A 2ª Turma do Supremo Tribunal Federal concedeu Habeas Corpus Coletivo “para determinar a substituição da prisão preventiva pela domiciliar - sem prejuízo da aplicação concomitante das medidas alternativas previstas no art. 319 do CPP - de todas as mulheres presas, gestantes, puérperas ou mães de crianças e deficientes, nos termos do art. 2o do ECA e da Convenção sobre Direitos das Pessoas com Deficiências”, sendo tal ordem estendida “a todas as demais mulheres presas, gestantes, puérperas ou mães de crianças e de pessoas com deficiência, bem assim às adolescentes sujeitas a medidas socioeducativas em idêntica situação no território nacional”.

Em 24 de outubro de 2018, diante das grandes dificuldades relatadas pelas entidades com atuação na questão carcerária feminina para a plena implementação da ordem concedida, o Ministro Ricardo Lewandowski determinou “a abertura do prazo de 15 dias para manifestação de todos os interessados, incluindo a Defensoria Pública da União, as Defensorias Públicas Estaduais e os demais amici curiae, sobre medidas apropriadas para efetivação da ordem concedida neste habeas corpus coletivo”.

Na esteira deste debate, o presente artigo buscará demonstrar que é o próprio Estado o responsável por acostar aos autos a documentação idônea a demonstrar a qualidade de mãe ou gestante (art. 318, parágrafo único), e que este pedido deve ser feito expressamente ao STF pelo impetrante e pelos intervenientes no âmbito do Habeas Corpus coletivo 143.64, que pode se dar com base em dois argumentos: (i) a existência de previsão legal expressa no Código de Processo Penal, interpretado a partir da Constituição; e (ii) a partir da aplicação supletiva do Código de Processo Civil, a determinação da distribuição dinâmica da prova em razão da impossibilidade ou excessiva dificuldade de cumprir o encargo.

Inicialmente, não obstante a demonstração da gestação, da condição de mãe de filho menor de 12 anos ou com deficiência do filho seja necessária à analise do pedido de substituição da prisão preventiva pela prisão domiciliar, que deve se fazer por provas idôneas, tais provas exigíveis pelo juiz devem respeitar a dignidade e integridade da mãe e do filho, bem assim, não se converterem em provas diabólicas ou diligências impossíveis de serem realizadas pela pessoa encarcerada.

Primeiramente, embora o CPP não imponha claramente à autoridade policial e à gestão prisional o dever de colher os documentos necessários à análise do pleito de substituição, é essencial apresentá-los ao juízo o quanto antes, especialmente antes da audiência de custódia, e por esta razão, o STF deve fixar de forma expressa esse dever, indicando claramente a quem cabe dele se desincumbir.

Verifica-se que é múnus atribuído à autoridade policial informar no auto de prisão em flagrante se a pessoa presa possui filhos.

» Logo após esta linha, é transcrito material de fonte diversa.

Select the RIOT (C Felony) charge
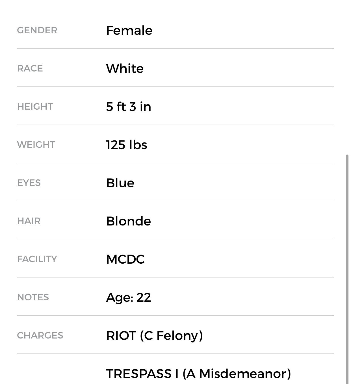The image size is (351, 384). click(x=154, y=336)
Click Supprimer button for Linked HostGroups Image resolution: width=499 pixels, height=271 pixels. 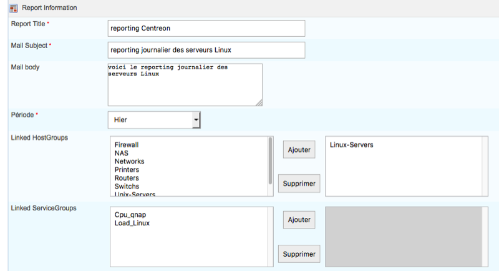pyautogui.click(x=299, y=184)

Determinação esta incluída pelo Estatuto da Primeira Infância, a lei  Lei nº 13.257/2016:

Art. 6o  Logo que tiver conhecimento da prática da infração penal, a autoridade policial deverá:

(...)

X - colher informações sobre a existência de filhos, respectivas idades e se possuem alguma deficiência e o nome e o contato de eventual responsável pelos cuidados dos filhos, indicado pela pessoa presa.  

 

Este comando fora replicado em outras fases do processo:

 

Art. 185. (…) § 10.  Do interrogatório deverá constar a informação sobre a existência de filhos, respectivas idades e se possuem alguma deficiência e o nome e o contato de eventual responsável pelos cuidados dos filhos, indicado pela pessoa presa

 

Art. 304 (…) § 4o  Da lavratura do auto de prisão em flagrante deverá constar a informação sobre a existência de filhos, respectivas idades e se possuem alguma deficiência e o nome e o contato de eventual responsável pelos cuidados dos filhos, indicado pela pessoa presa.

 

Por outro lado, é no âmbito dos autos de prisão em flagrante, e em geral dos inquéritos policiais, que a atuação das autoridades policiais é imprescindível para a colheita dos elementos de informações necessários à analise do julgador das situações a ele apresentadas.

 

Art. 13.  Incumbirá ainda à autoridade policial:

I - fornecer às autoridades judiciárias as informações necessárias à instrução e julgamento dos processos;

II -  realizar as diligências requisitadas pelo juiz ou pelo Ministério Público;

 

Perceba-se que a realização de diligências e a colheita de tais elementos informativos, por óbvio, não deve se dar apenas no sentido de fundamentar a representação pela prisão preventiva ou a denúncia manejada pela acusação, ou seja, não deve se dirigir unicamente em relação à materialidade e indício suficiente de autoria para fulcrar a decisão pertinente, mas também para colher as informações idôneas específicas que também possam trazer uma situação jurídica de vantagem para a pessoa custodiada, como o cabimento da substituição de eventual preventiva por domiciliar, por exemplo.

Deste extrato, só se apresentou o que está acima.